-- Required work --
Go through the data and copy each line where the string "Types" appears.
====================
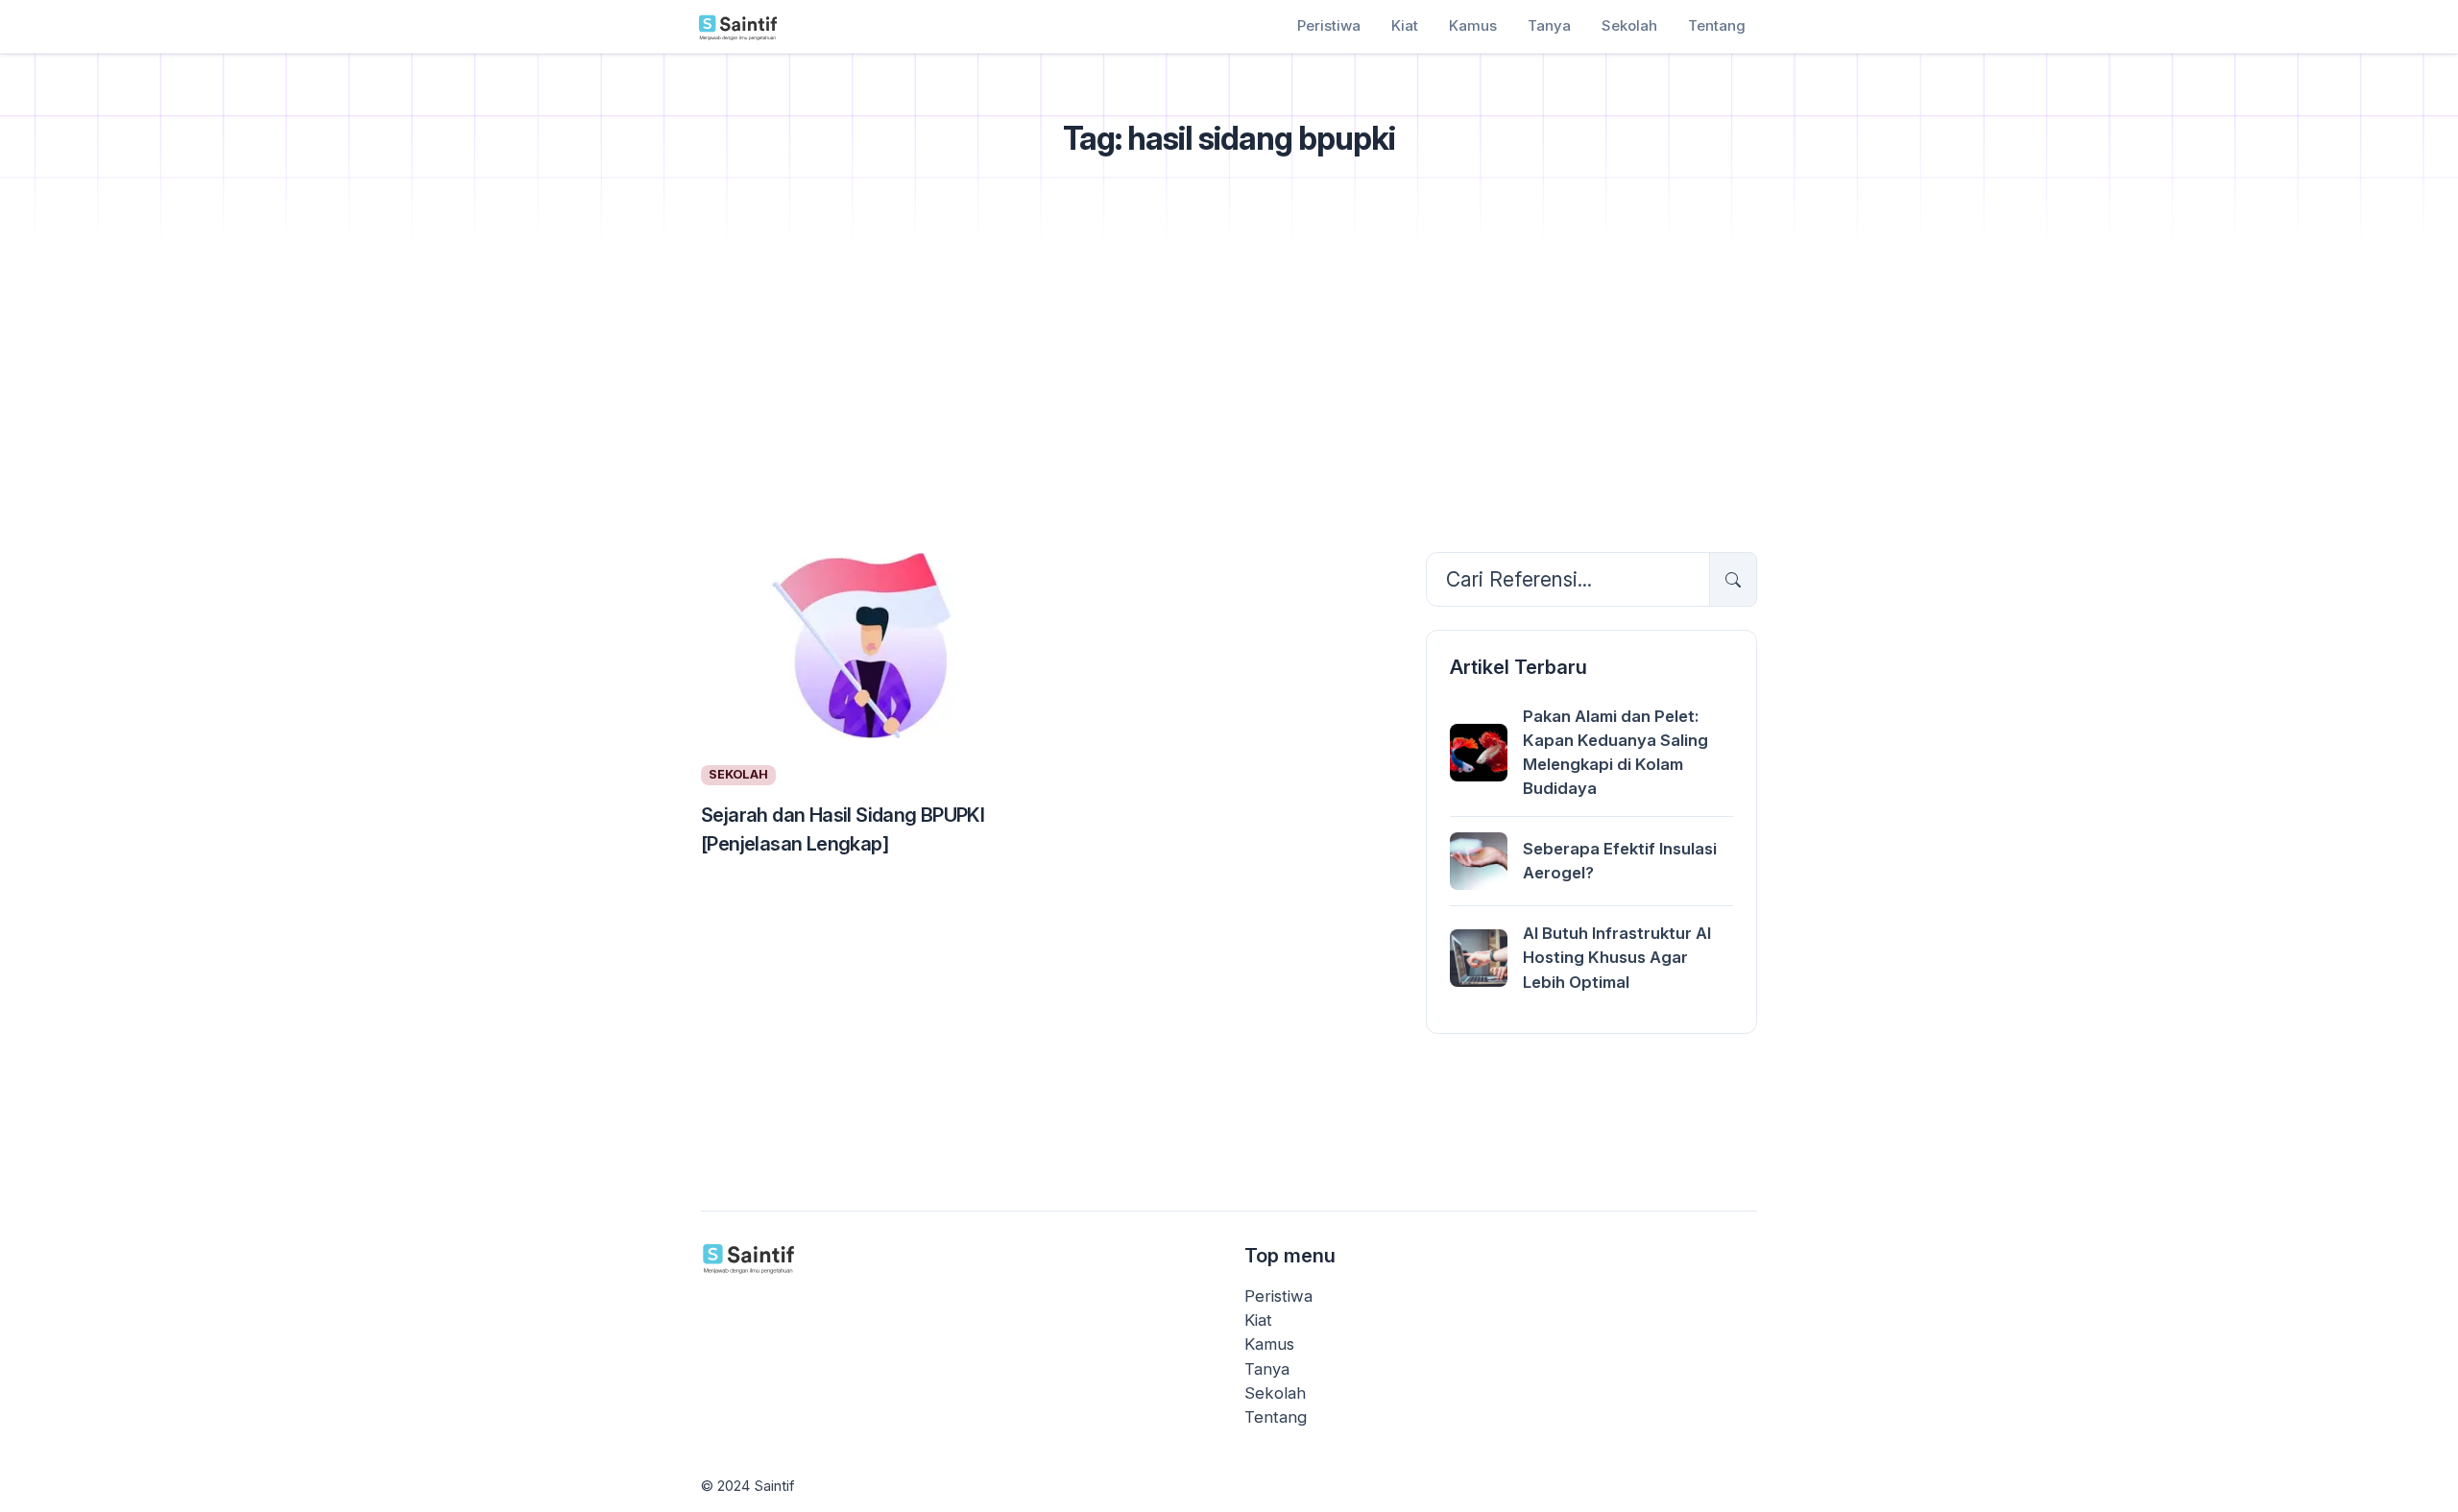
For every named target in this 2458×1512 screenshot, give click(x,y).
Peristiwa (1329, 25)
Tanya (1549, 25)
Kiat (1404, 25)
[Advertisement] (1229, 394)
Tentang (1717, 25)
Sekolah (1629, 25)
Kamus (1473, 25)
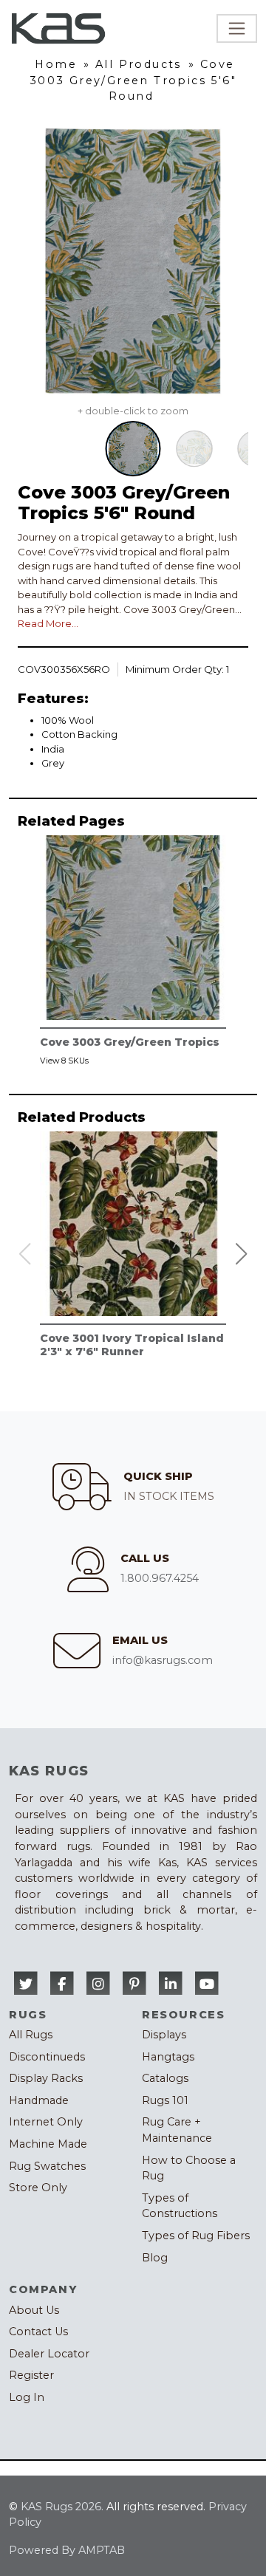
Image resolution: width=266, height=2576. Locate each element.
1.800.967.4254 (159, 1578)
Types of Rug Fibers (196, 2235)
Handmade (39, 2100)
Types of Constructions (179, 2206)
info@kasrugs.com (162, 1660)
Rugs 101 (165, 2100)
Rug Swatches (47, 2166)
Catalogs (165, 2078)
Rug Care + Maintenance (177, 2130)
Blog (155, 2257)
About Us (34, 2310)
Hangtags (168, 2056)
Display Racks (46, 2078)
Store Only (38, 2187)
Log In (26, 2397)
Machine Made (48, 2144)
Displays (164, 2034)
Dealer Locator (49, 2353)
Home (56, 64)
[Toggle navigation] (236, 28)
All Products (138, 64)
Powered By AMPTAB (67, 2550)
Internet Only (46, 2121)
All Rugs (30, 2034)
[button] (241, 1254)
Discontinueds (47, 2056)
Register (31, 2375)
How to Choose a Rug (189, 2168)
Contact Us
====================
-- Written solution --
Types of Rug Fibers (196, 2235)
Types of Constructions (179, 2206)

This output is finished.